In the middle of this are Ken (Damian Chapa) and Ryu (Byron Mann), trying and failing to swindle gunrunner Sagat (Wes Studi) and his be-clawed goon Vega (Jay Tavare) before Guile arrests them all, seemingly on a whim, but leveraged into a plot to help locate Bison and infiltrate Ryu and Ken into Bison’s inner circle.

Rounding out the character roster, we have news reporter Chun-Li (Ming-Na Wen), her cameraman and sound guy, I guess, E. Honda (Peter Tuiasosopo), and Balrog (the improbably named Grand L. Bush), with their own reasons for revenge on Bison who interject themselves into proceedings, because, well, why not. It’s not like this movie is going for subtlety.

The whole thing is of course heading for Guile and Co. to assault Bison’s base, but it takes a surprising amount of time to get there as it winds through it’s various phases of investigation and secondary confrontations, almost as though it’s trying to be a real film, albeit one with a tone that seems to get caught in the wind between comic action and action adventure.

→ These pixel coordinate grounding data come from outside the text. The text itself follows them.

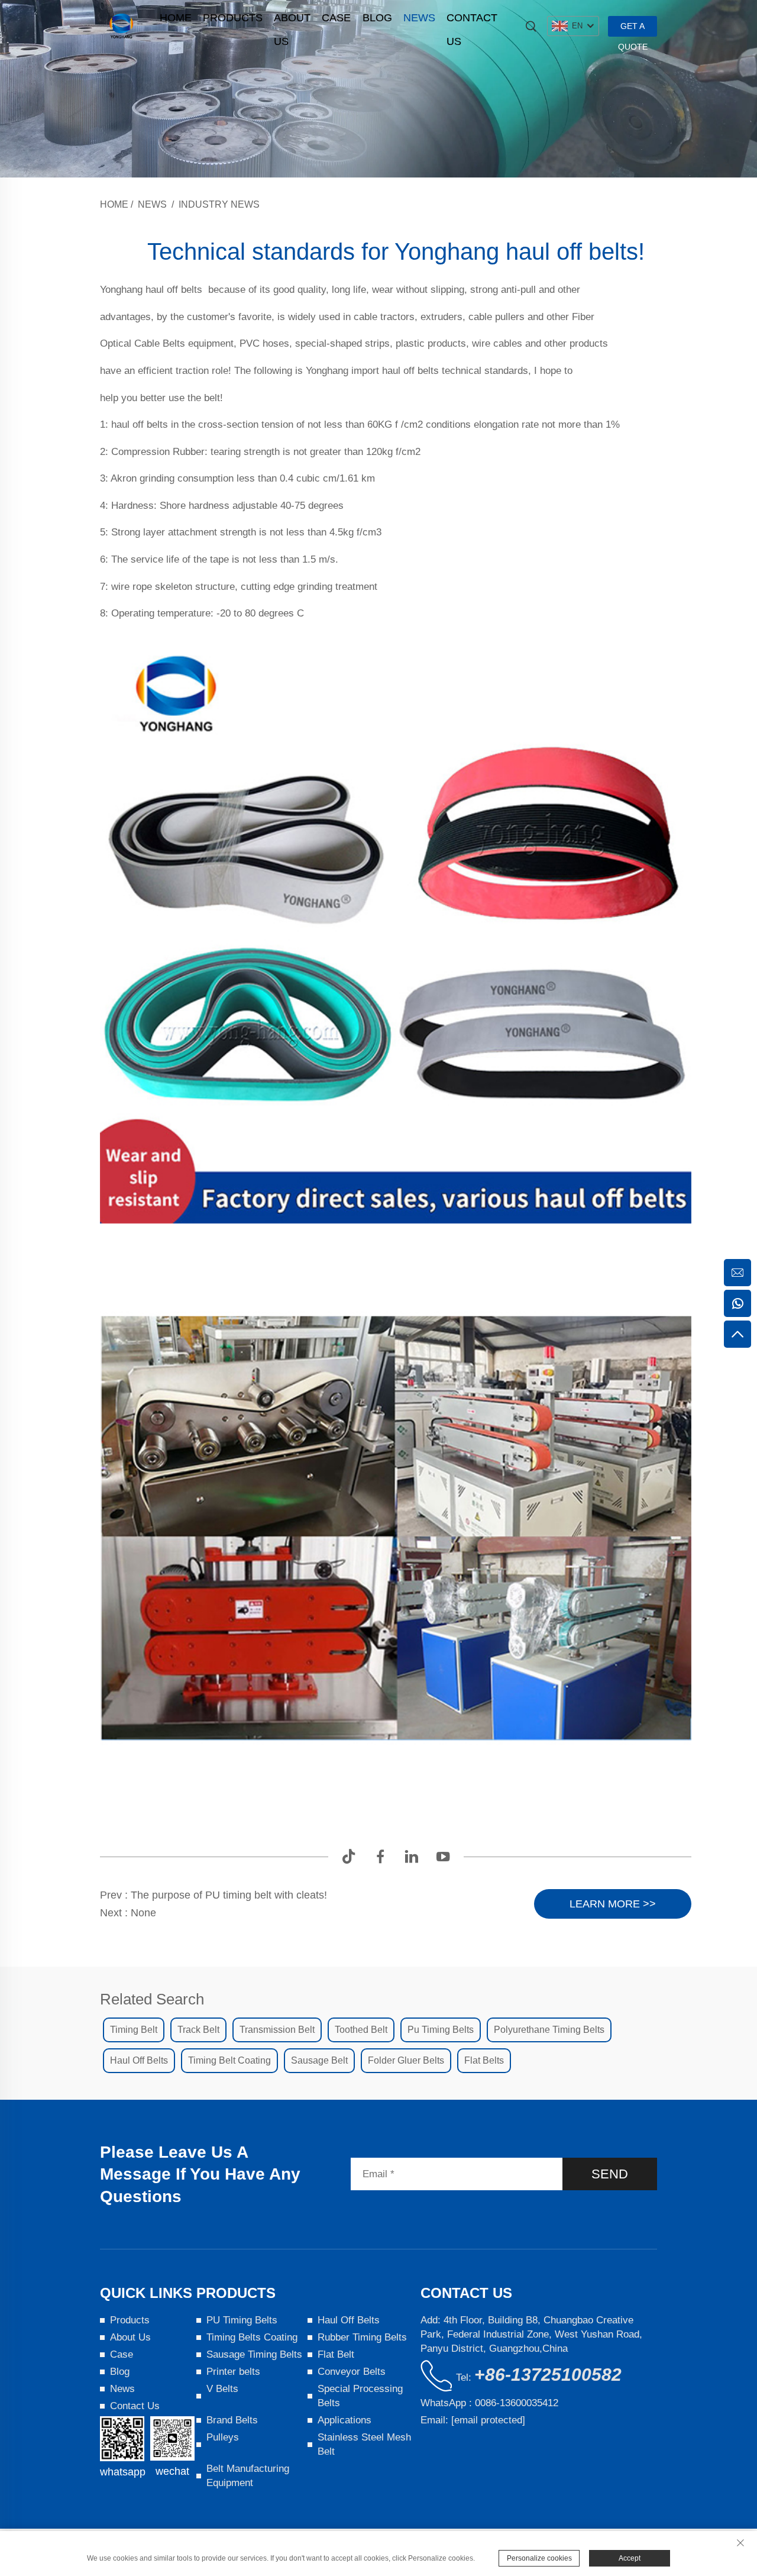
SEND (609, 2174)
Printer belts (233, 2371)
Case (336, 18)
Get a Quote (633, 29)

That said, even without the whole, so-bad-it’s-funny thing, it’s plain as day that this is trying to be funny, so it’s strange that reviews back in 1994 were taking it seriously. Of course a bazooka-toting miniature Ozzie songstress Kylie is laughable. Of course you can’t take Raul Julia’s largest of all possible large hams, scenery-devouring, smidgen over the top delivery of these lines seriously. His tongue, and writer/director’s Steven E. de Souza are firmly in their respective cheeks.

That’s not to say that Die HardCommando, and The Running Man writer de Souza is completely successful in what he’s trying to do. Far from it, the intent of scenes often falling so flat it winds up being funny for entirely the wrong reasons, mixed in with some fairly mischievous scenes that do land. It is a very strange film on a number of levels, but one I kind of like.

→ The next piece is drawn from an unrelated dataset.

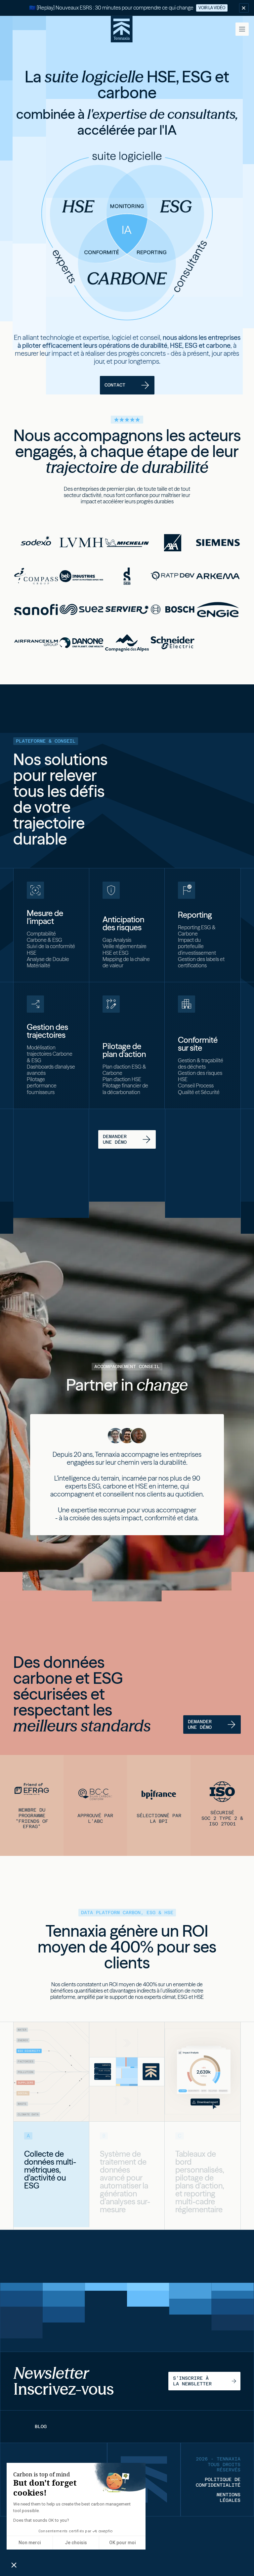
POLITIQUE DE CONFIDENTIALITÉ (218, 2482)
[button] (242, 29)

It’s been a long time since I’ve revelled in habitually watching bad movies for ironic giggles, as life’s too short, but this was one of them back in ta day so I’m not completely sure it’s not nostalgia talking, but compared to most adaptations that take their subject matter so seriously, this is so dementedly goofy it’s tough not to warm to it. I mean, it’s terrible, but just the right sort of terrible. You’ll get much more fun out of this than Tomb Raider, for example.

If you’ve a passing interest in weird action films, this is highly recommended. Most sane people should continue to ignore it, I suppose, but those cats are boring. Live a little, watch this garbage.